Relax…You’re Home

Relax...You're Home

Kristi

In Jesse’s last post he mentioned that we were both working against time to tie up so many loose ends in preparation for our life together.  We went silent for a while because these demands sucked up all of our time.

But the hard part is over and we are finally together.  I finished school and started a new job last month and my daughter and I officially moved into Jesse’s house two weeks ago.  And we are getting used to calling this “our house” and making it a home.  We were so busy and exhausted for so long, but now we are settled and relaxed and feeling like our dream has finally come true.

Now I live with my best friend.  I wake up every morning with the man I love like no other.  I feel like, for the first time in my life, I have a partner to share my life with.  I feel complete and content in a way I never thought possible.  Life is good.

That’s not to say this hasn’t been a challenge.  Today I miss my old job, my wonderful students, my friends, and my family.  I miss the stores I used to shop in every week, and I miss feeling invested in and deeply connected to the town I’d always known.  I am a people person and I make my own friends and my own fun.  I am anxious to make new connections and find reasons to become invested in this new town.  I know that I can’t put all of my expectations of friendship and human contact on Jesse.  I need to build a life here and help my daughter find her place here as well.  This is not easy, but I figure that we’ve come this far, so a little more work is easily done.

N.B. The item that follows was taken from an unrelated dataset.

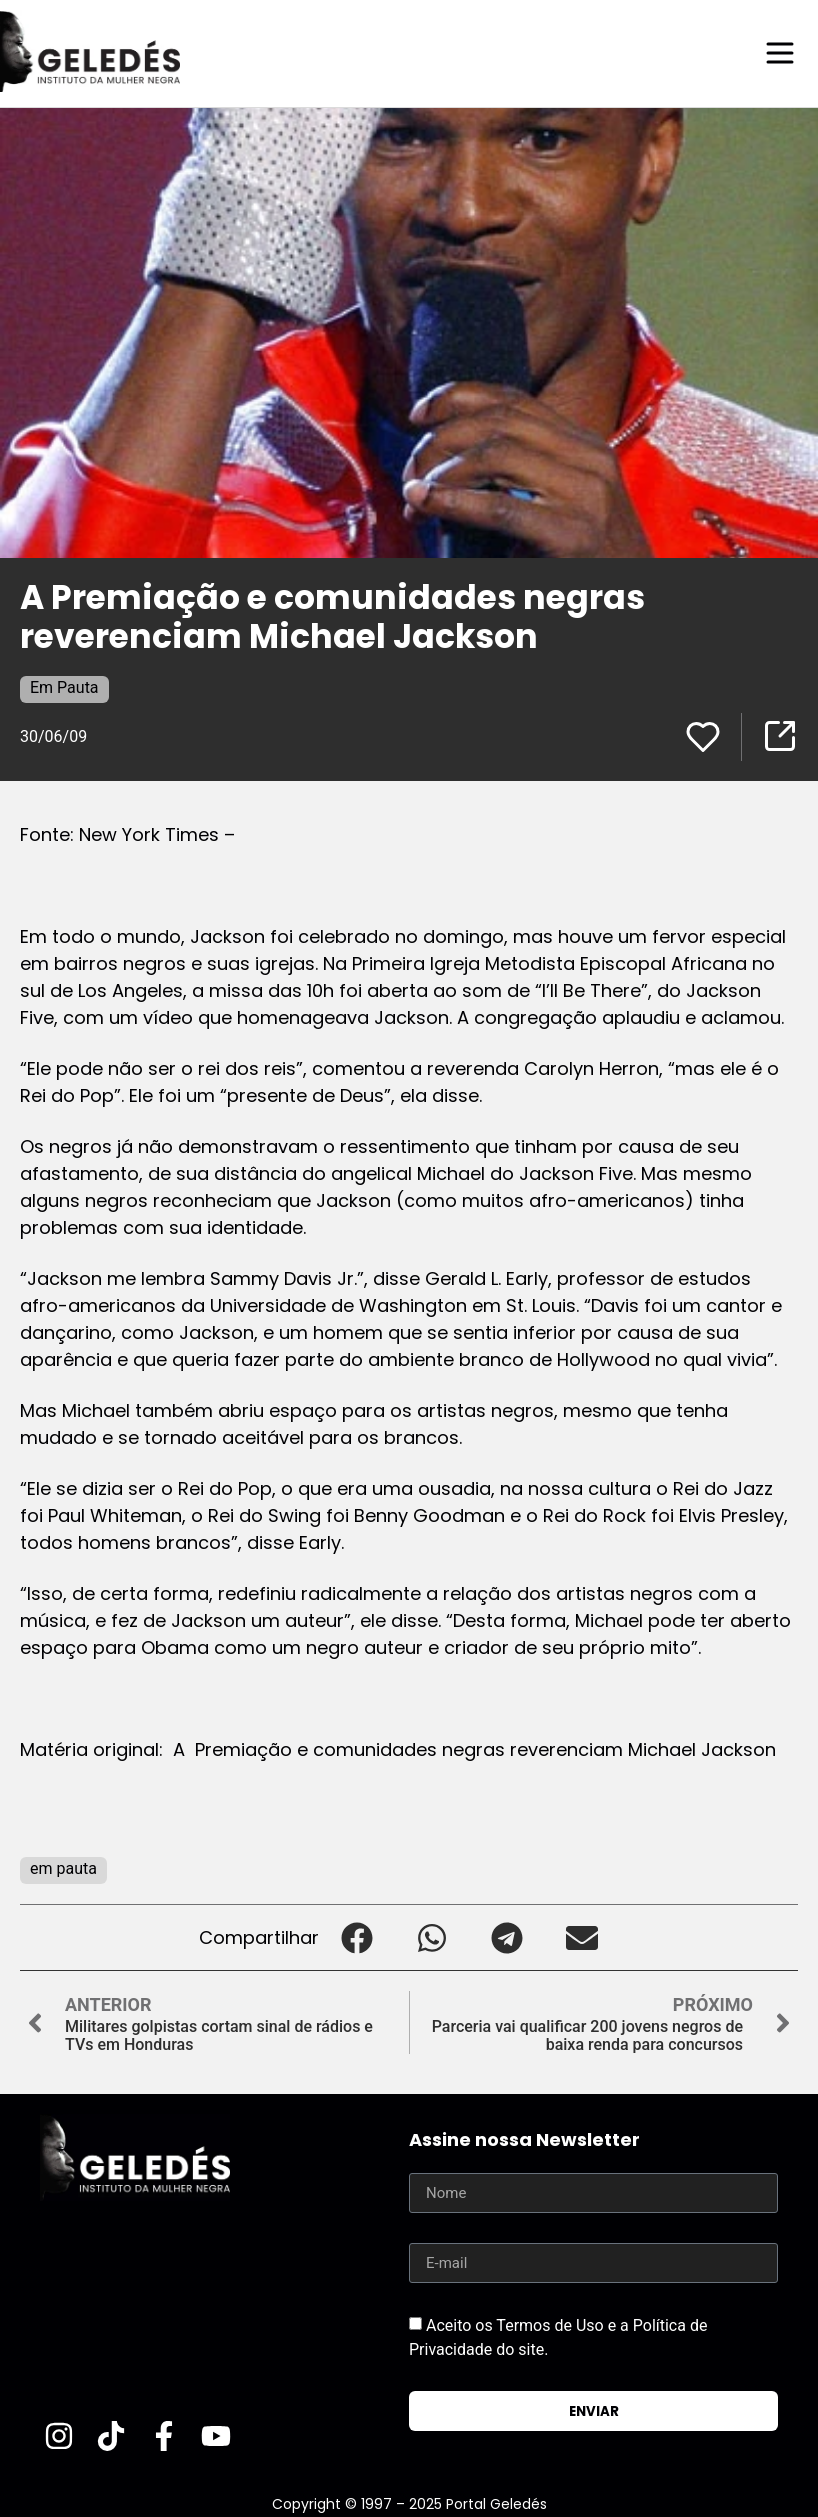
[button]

As for Jesse, he is every bit the loving, warm, funny, clever, and beautiful man I knew him to be when we spent only our weekends together.  He is also proving to be a loyal and dedicated partner and companion whom I can’t wait to see after work and who can always make me laugh, even when I am sad.  I am so ready to build a new life with Jesse and my daughter, making up new rules as we go along and creating a home that makes us feel like the world can’t touch our happiness.  Life is so good.